Now I was living on the northern end of the state, Shasta and all that, holed up in the cabin of my PI friend, Russell Key, house-sitting while he vacationed in Cancun.

I came across a man bleeding on my friend’s living room carpet: Sierra Sanitation Services. That’s what it said on a patch stitched to the breast pocket of his blue jumpsuit, and he wasn’t offering up his name.

It was three a.m. The fire spluttered with its final bits of crackle. Mountain-cold air gushed in through the window the intruder had broken. I tugged the chain on the overhead lamp to provide illumination while I examined his injuries.

The waist of his jumpsuit sported a pair of burn holes: bullet in/bullet out, a glancing angle tunneling through a couple of inches of soft flesh. Not so deep as to be fatal and yet it did nick some vital plumbing; he had spilt enough blood to fill a jumbo jar of Ragu. His buggy eyes darted. His chest shook as he wheezed. His breath said agony but something short of a death rattle.

I punched 911 on my cellular.

“Emergency services,” the operator answered.

“Don’t,” Sierra said.

His eyes locked on mine. They appeared desperate but not crazy, so I obliged him and hung up. “They’ll ring back,” I told him. “That’s what they do when they’re cut off.”

“Let me explain.”

“If I don’t put some pressure on that wound, you won’t have the breath for explaining.”

I scavenged Russell’s bathroom for emergency supplies, coming up with no more than disinfectants: iodine and isopropyl alcohol. I dowsed a wash rag and pressed it against Sierra’s belly.
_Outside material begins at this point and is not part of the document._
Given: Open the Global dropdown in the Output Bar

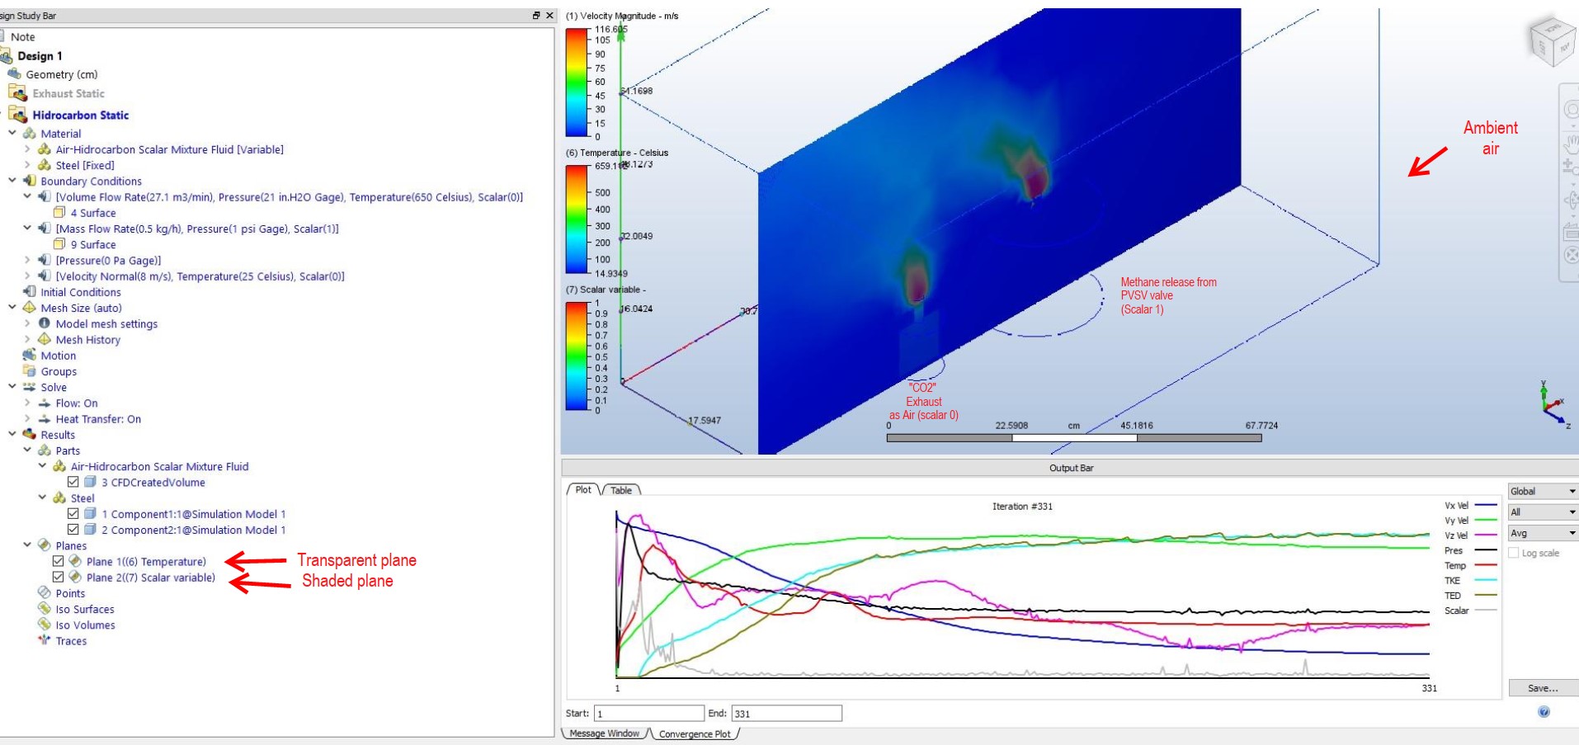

The cell phone buzzed. 9-1-1. I answered just long enough to hang up.

“Gunshot wounds have to be reported to the police,” Sierra said. A monster-sized grimace swallowed his face. “You’ve got to cover for me.”

“Why is that?” So far, he’d busted my friend’s window and blotted his carpet. Not exactly chalking up favors.

“I’m here to hire you.”

He mistook me for Russell. My pocket phone sounded. This time I let it go on ringing as I stoked a poker in the fireplace.

“I’ve got a wad of dough,” he continued. “A bunch more if you do the job right.”

The ringing discontinued for a moment, then began again.

I answered. “Hello, I’m sorry we were cut off. My friend took a fall.” A bullet wound has to be reported to the police—but not a clumsy slip with a fireplace poker. Besides, the heat would cauterize the bleeding.

When I finished the call, he asked, “You’re planning to plug me with that rod?”

“Mm-hmm.”

He gave a broad up-and-down with his head.

His belly was still moist with the disinfectant. I worried that with a touch of the fire-hot metal, the alcohol might catch on fire. My med tech training had gotten in my way. I didn’t need to sterilize the area. No germs could survive the heat I was about to apply.

As I approached with the white-hot poker, his eyes narrowed, his teeth gritted. He shot me a look that I interpreted as sworn vengeance. To eliminate any doubts in the medics’ minds as to what happened, I left the bar jutting through his side.

His eyelids began fluttering. He was skidding down a loose gravel slope into unconsciousness.

“Stay with me,” I said. “And start spelling out what brings you here.”